-------- Recorded data
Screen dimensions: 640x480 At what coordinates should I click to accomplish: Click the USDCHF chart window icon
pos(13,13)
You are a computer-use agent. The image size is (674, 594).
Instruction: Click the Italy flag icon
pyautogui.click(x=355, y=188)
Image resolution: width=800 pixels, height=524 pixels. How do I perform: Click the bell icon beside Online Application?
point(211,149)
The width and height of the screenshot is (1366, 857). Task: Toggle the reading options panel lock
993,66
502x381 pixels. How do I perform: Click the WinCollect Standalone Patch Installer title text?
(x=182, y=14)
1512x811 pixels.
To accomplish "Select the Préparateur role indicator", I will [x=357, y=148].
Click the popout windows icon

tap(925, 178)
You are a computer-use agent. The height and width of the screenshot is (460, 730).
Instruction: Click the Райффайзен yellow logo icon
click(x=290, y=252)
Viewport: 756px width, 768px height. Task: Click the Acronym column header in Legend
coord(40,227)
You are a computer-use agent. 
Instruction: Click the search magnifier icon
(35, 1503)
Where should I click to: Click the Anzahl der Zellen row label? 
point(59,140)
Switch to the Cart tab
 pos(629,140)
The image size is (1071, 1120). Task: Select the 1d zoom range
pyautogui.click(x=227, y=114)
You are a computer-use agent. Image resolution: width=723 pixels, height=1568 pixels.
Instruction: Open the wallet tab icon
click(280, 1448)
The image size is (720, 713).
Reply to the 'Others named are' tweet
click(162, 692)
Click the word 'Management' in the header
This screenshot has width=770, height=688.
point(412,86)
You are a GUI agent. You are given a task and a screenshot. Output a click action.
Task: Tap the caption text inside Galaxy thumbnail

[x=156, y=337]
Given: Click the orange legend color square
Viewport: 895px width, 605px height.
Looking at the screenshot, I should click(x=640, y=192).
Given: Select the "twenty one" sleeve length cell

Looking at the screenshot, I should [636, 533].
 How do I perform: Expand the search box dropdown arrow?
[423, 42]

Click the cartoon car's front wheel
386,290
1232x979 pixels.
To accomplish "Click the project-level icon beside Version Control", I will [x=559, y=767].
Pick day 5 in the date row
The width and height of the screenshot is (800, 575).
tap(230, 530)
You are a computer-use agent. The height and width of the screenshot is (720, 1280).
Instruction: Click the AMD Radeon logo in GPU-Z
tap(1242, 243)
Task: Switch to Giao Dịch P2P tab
----------------
Required work
Scan the data, and report each line that uses the word "computer".

Finished task
You are a computer-use agent. The image size is (674, 594).
You are a computer-use agent. The height and width of the screenshot is (460, 730).
You are a computer-use agent. 
You are a computer-use agent. Image resolution: width=723 pixels, height=1568 pixels.
You are a computer-use agent. The height and width of the screenshot is (720, 1280).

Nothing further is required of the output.